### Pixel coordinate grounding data
══════

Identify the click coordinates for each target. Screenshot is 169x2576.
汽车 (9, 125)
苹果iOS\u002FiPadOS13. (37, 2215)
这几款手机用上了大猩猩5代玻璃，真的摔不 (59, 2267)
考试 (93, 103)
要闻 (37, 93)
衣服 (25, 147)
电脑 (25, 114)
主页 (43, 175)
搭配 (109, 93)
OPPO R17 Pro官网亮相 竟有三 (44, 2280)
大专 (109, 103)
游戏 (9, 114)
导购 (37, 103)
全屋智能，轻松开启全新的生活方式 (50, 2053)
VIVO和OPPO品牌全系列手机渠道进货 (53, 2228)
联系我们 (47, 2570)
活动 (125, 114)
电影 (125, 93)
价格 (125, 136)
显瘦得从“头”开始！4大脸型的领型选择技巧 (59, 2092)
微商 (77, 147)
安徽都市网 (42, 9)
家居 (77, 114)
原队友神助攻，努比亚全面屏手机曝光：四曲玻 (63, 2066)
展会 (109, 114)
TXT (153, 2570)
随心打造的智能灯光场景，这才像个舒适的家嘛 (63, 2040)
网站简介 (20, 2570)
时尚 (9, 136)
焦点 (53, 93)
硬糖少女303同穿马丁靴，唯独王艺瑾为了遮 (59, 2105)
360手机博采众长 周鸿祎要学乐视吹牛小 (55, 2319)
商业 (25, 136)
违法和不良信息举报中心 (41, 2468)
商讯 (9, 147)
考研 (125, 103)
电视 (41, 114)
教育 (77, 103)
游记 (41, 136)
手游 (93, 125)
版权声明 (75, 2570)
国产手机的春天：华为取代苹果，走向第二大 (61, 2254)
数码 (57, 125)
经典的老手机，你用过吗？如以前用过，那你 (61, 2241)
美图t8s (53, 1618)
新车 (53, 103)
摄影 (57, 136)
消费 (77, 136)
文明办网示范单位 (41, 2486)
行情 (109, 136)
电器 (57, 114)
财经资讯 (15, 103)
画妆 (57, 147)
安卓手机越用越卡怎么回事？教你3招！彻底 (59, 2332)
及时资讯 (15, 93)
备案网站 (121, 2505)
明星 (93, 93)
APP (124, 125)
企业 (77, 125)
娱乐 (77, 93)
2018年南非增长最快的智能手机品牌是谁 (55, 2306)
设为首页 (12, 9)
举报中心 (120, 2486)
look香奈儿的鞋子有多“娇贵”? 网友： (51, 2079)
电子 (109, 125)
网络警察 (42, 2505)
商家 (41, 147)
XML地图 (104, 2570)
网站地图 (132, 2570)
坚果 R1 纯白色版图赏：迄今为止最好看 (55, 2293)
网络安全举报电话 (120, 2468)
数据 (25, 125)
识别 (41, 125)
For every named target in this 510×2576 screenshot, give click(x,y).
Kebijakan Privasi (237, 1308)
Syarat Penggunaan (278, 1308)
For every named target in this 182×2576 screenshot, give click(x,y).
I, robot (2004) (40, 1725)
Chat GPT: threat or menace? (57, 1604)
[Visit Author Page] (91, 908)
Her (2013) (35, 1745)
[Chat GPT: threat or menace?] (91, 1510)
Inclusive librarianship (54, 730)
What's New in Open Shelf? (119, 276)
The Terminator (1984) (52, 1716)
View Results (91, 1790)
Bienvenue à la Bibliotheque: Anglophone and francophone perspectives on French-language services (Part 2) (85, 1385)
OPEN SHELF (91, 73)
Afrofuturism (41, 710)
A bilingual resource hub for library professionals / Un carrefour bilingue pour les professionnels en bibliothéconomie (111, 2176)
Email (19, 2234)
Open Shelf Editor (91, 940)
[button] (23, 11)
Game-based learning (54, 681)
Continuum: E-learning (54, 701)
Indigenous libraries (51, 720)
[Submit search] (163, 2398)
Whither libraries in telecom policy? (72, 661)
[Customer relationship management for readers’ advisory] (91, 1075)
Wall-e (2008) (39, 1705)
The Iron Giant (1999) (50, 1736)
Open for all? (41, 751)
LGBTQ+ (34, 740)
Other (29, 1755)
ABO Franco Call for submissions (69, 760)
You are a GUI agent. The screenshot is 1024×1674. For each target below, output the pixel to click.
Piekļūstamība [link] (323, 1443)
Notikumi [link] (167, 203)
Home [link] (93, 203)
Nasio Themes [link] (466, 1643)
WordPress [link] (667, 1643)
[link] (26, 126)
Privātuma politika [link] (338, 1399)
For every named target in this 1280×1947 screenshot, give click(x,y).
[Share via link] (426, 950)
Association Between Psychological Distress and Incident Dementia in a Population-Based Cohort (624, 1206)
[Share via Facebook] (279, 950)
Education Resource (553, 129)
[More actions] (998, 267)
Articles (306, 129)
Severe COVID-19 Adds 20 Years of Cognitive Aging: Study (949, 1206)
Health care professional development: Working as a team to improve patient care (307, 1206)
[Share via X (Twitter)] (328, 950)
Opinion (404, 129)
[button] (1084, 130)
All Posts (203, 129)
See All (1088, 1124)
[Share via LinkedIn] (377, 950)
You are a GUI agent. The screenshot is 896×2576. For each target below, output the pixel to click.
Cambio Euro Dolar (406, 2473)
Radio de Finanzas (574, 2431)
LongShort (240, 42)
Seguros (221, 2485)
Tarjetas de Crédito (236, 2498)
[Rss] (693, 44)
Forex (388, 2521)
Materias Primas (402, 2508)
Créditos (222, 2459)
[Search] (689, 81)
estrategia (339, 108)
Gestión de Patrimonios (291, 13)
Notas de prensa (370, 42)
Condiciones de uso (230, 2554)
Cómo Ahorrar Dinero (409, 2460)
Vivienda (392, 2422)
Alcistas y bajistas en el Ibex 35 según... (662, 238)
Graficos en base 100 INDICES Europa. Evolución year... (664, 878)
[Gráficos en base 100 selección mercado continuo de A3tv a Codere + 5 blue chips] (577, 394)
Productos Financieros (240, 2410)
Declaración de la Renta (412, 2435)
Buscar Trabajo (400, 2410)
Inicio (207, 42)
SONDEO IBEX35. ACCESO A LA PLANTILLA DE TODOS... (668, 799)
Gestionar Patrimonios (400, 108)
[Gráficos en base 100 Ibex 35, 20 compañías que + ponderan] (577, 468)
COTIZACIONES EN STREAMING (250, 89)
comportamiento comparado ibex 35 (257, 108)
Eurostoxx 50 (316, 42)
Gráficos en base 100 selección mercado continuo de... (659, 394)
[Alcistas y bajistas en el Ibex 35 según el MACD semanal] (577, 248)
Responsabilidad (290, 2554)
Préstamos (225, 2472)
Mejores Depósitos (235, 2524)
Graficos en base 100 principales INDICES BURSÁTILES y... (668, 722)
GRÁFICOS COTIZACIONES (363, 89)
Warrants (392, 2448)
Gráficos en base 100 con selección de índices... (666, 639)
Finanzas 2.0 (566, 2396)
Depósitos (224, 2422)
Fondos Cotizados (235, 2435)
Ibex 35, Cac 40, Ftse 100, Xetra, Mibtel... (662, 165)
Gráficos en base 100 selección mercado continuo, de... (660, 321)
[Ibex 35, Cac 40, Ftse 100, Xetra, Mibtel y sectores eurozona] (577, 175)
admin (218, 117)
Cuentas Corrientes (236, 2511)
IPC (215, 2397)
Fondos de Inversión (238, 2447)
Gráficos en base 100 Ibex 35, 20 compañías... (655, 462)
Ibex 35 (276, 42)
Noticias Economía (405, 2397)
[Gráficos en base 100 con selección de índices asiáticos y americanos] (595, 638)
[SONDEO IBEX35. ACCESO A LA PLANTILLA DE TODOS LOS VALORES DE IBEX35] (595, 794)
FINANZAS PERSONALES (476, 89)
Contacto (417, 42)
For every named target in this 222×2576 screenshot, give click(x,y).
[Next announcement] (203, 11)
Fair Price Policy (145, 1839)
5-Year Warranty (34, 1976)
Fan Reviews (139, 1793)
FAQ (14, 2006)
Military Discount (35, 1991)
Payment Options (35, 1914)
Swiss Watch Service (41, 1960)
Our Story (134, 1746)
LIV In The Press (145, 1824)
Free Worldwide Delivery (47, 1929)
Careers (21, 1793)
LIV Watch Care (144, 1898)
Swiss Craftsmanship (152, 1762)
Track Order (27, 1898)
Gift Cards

══════

### What the exercise asks
All that is wanted is the stretch of lines above from the one containing "estrategia (339, 108)" through the one containing "Graficos en base 100 INDICES", duplicated exactly.

### Written response
estrategia (339, 108)
Gestión de Patrimonios (291, 13)
Notas de prensa (370, 42)
Condiciones de uso (230, 2554)
Cómo Ahorrar Dinero (409, 2460)
Vivienda (392, 2422)
Alcistas y bajistas en el Ibex 35 según... (662, 238)
Graficos en base 100 INDICES Europa. Evolución year... (664, 878)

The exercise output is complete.